The job-shop scheduling problem[2] gained particular fame due to its easy formulation leading to instances hard to solve optimally. The most typical optimization criteria is the minimization of the makespan, i.e. the time interval between the start of the first operation and the end of the last. The problem is presented as a set of jobs that must be processed by a set of machines. Each job is a sequence of operations, each operation has to be processed by a specific machine and takes a certain processing time. Every job has a specific order of operations that must be respected. An admissible solution for this problem is a sequence of operations on every machine where there is no time overlap between two operations in the same machine and the orders of the operations are respected.
Due to its combinatorial structure, it comes natural to represent this problem as a constraint satisfaction problem. In fact, constraint-based approaches have been applied successfully to job-shop problems over the past years[3, 7, 13].
A more recent technique is Large Neighboorhood Search (LNS)[8], which consists in a continuous relaxation and re-optimization of the problem, allowing iterative improvements of the solution. This idea was also applied to MIP approaches (in the form of Relaxation Induced Neighborhood Search [6]). In fact, hybrid approaches with CP and MIP were proposed [9], which were used in case of non-regular objective function (like in case of earliness costs).

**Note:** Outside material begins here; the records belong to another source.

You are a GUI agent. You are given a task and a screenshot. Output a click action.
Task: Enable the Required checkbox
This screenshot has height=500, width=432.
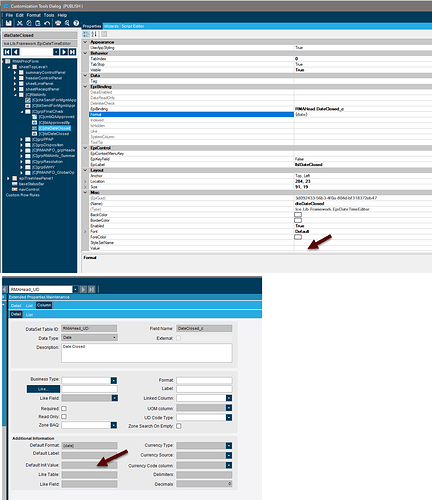click(64, 408)
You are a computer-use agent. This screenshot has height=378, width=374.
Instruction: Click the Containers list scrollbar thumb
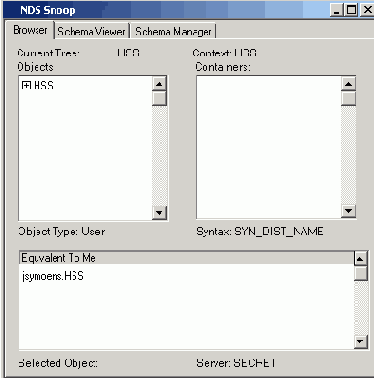[348, 98]
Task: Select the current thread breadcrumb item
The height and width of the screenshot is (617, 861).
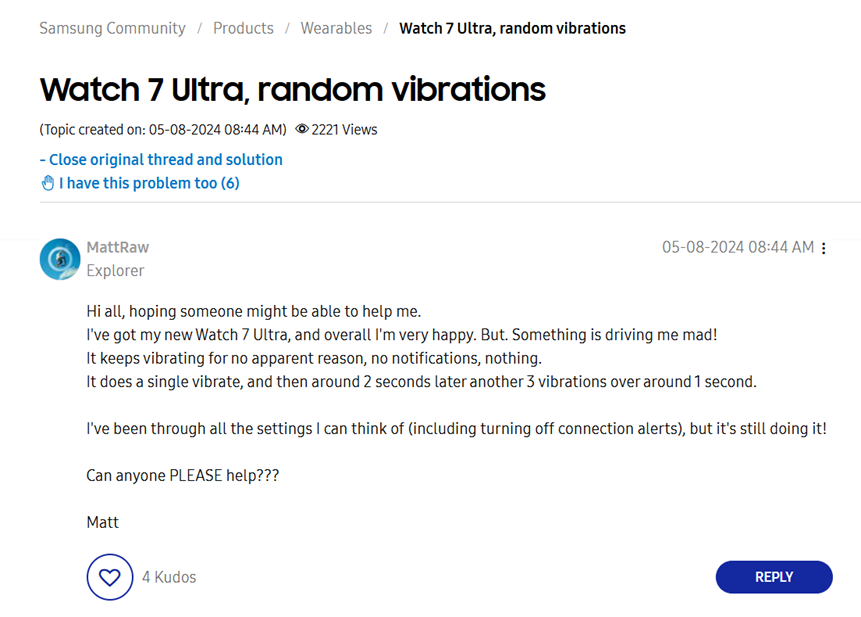Action: [x=512, y=28]
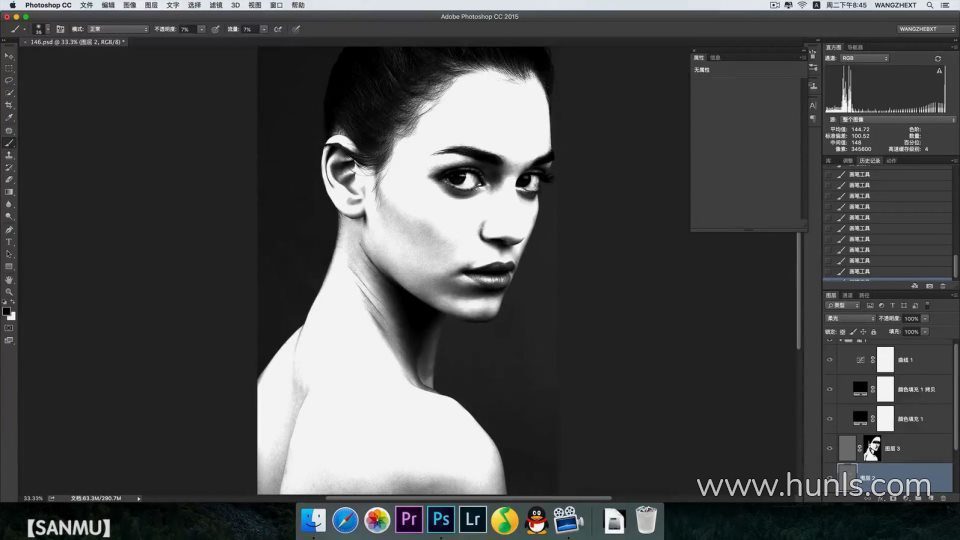Open the brush blend mode dropdown

[x=117, y=29]
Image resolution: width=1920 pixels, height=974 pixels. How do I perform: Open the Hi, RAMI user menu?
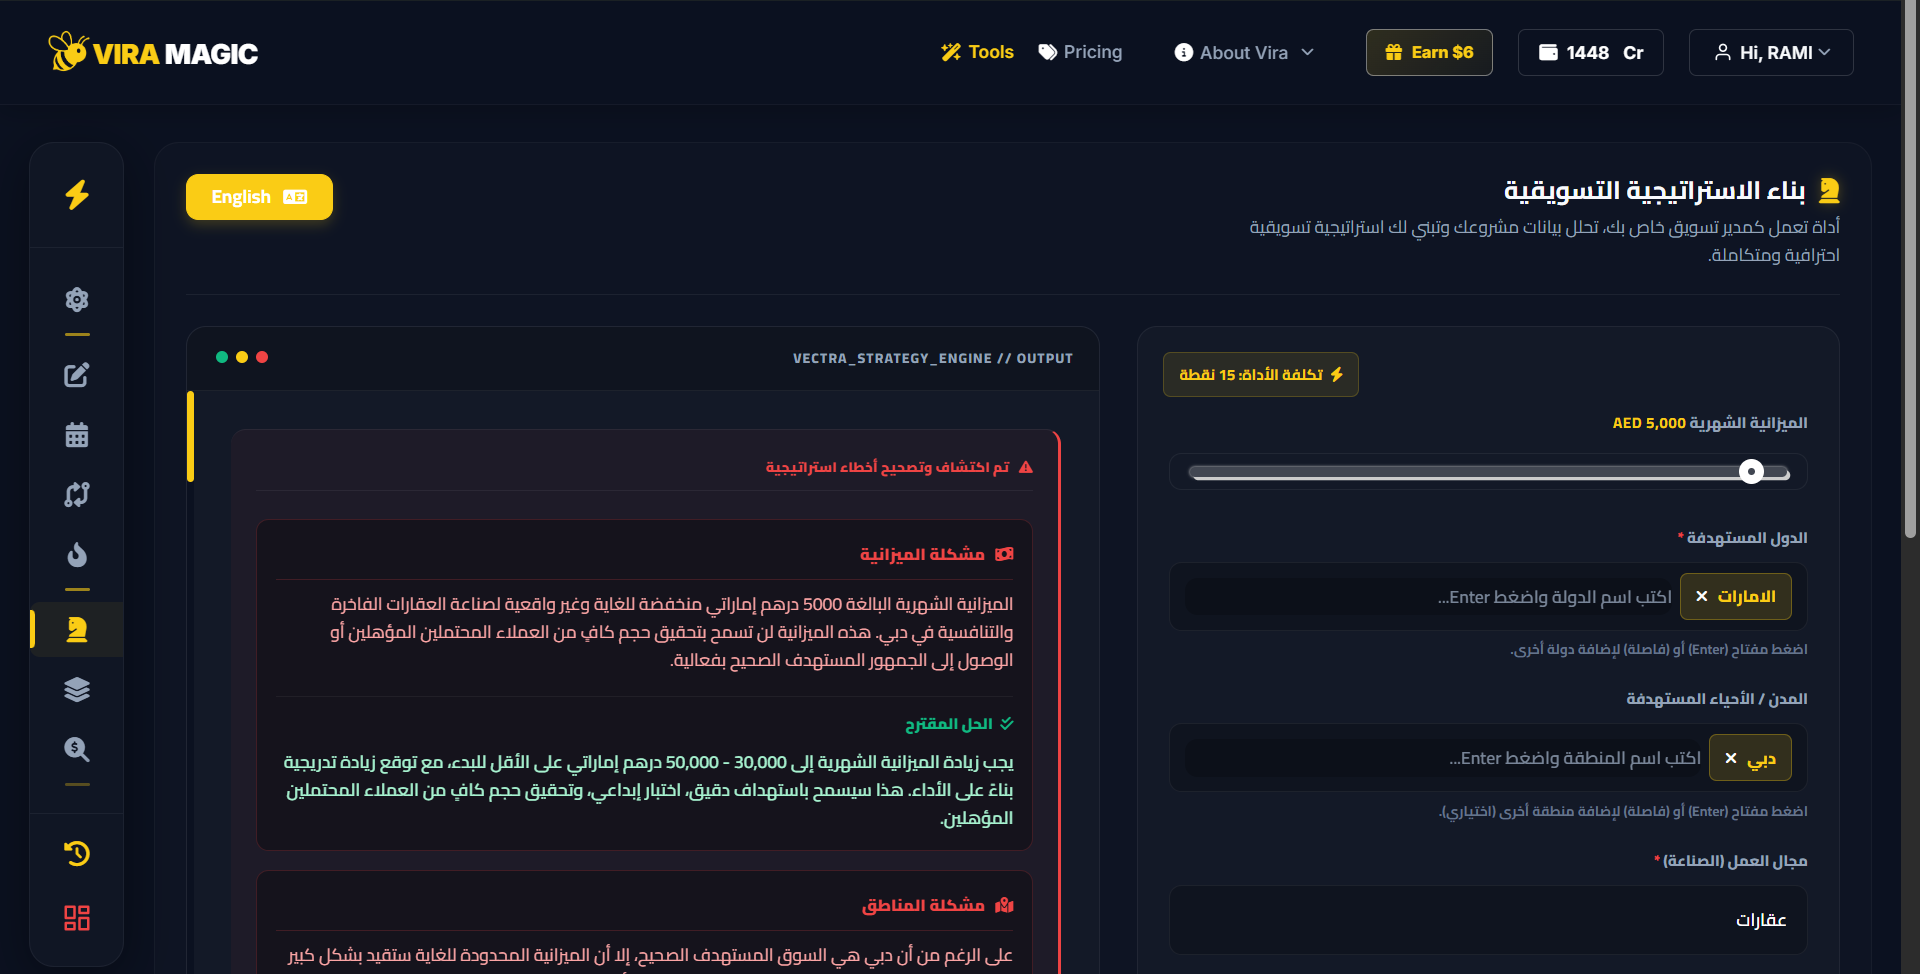1771,53
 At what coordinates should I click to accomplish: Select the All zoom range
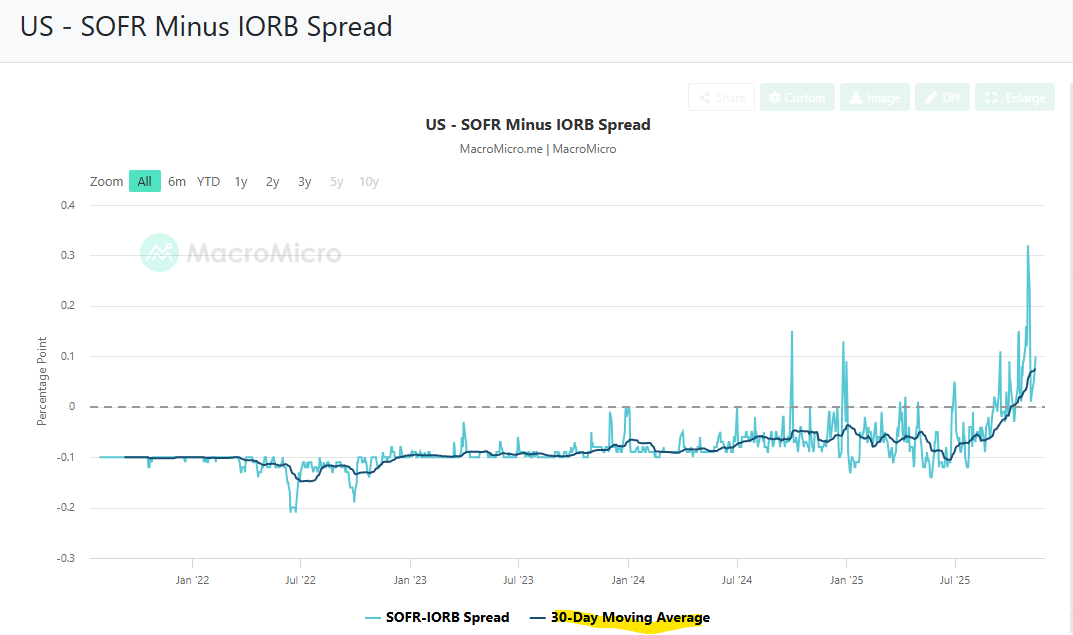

Despite these advancements in constraint solving, the last decade has experienced a decrease of research interest of CP applied to job-shop. Part of the problem is that the benchmarks widely used in literature (See Section 2.2) are typically more than 20 years old and are not up to date with the current industrial demands. In fact, nowadays industry can easily require up to 2000 jobs to be scheduled on 100 machines[4]. In comparison, the biggest instance of the Taillard benchmark[15], which reflected real dimensions of industrial problems in 1993 and it is still among the largest available, has 50 jobs on 20 machines.
The de-facto leader on the scheduling scene of the last years is IBM, with their proprietary solver CP Optimizer. This solver was capable of finding better solutions for many job-shop instances from the classic benchmarks[18], as well as targeting industrial-size instances from the IBM scheduling benchmark, with instances up to 1 million activities[10]. However, these instances are not publicly available.

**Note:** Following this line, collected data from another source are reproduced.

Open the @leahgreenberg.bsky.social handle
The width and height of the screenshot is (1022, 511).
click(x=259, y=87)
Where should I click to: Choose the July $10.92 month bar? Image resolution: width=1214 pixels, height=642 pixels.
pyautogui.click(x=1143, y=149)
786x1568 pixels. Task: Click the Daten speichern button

In this paper we investigate the capabilities of the best available CP solvers on both classic benchmarks from the literature as well as on industrial-size instances with proven optima[16]. By doing so, we aim to close the gap on the job-shop research of the last years.

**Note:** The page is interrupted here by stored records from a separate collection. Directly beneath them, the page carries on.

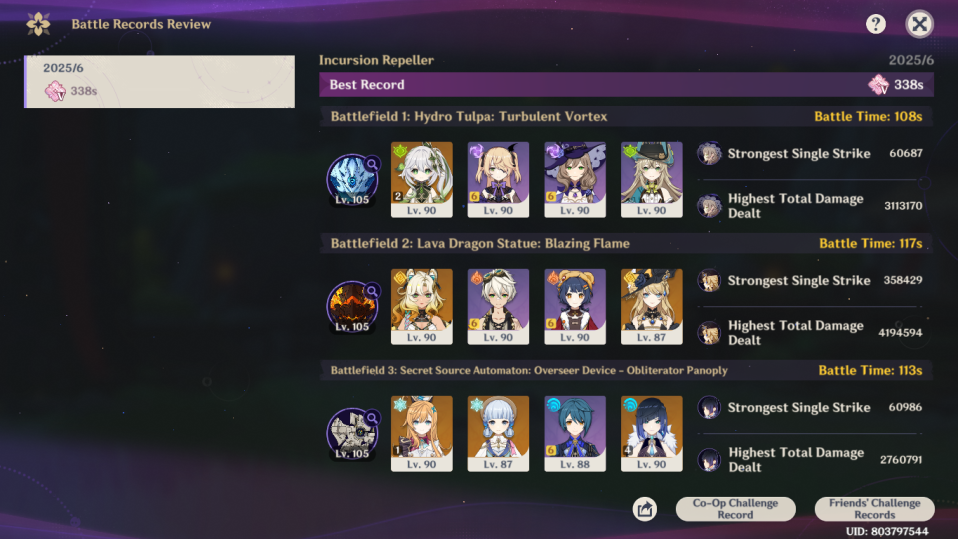Viewport: 958px width, 539px height.
Task: Select the first character in Battlefield 1
Action: click(x=422, y=180)
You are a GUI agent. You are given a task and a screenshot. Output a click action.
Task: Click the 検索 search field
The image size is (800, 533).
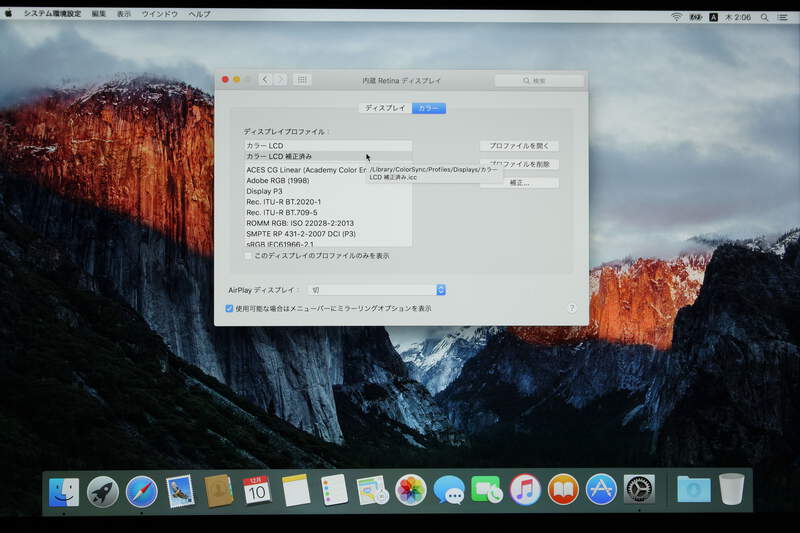tap(539, 80)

As anticipated, one of the most successful CP solvers on the scheduling problems is CP Optimizer (abbreviated CPO). To find a worthy opponent, we took the winner of the MiniZinc Challenge 2018111https://www.minizinc.org/challenge2018/challenge.html. The MiniZinc challenge is a recurring competition where all the constraint solvers that support the MiniZinc modeling language compete on various combinatorial problems, including scheduling. OR-Tools222https://developers.google.com/optimization/ (ORT), an open-source solver developed by Google, won the gold medal in all categories in 2018. This paper is in the same line of research as [5]. However, in opposition to [5], we use a large-scale benchmark with proven optima herein. Furthermore, we extend the experimental setting such that, additionally to single core experiments, we also report on experiments using four processing cores (quad core).
2 Experimental Setup
The goal of the experiment is to compare the solving capabilities of IBM’s CP Optimizer and Google’s OR-Tools in jop-shop problem instances with respect to quality of the solutions (makespan) and solving time. The solvers compete on two benchmarks: one composed by classic instances from the literature, and the other is a large-scale benchmark with known optimal solutions.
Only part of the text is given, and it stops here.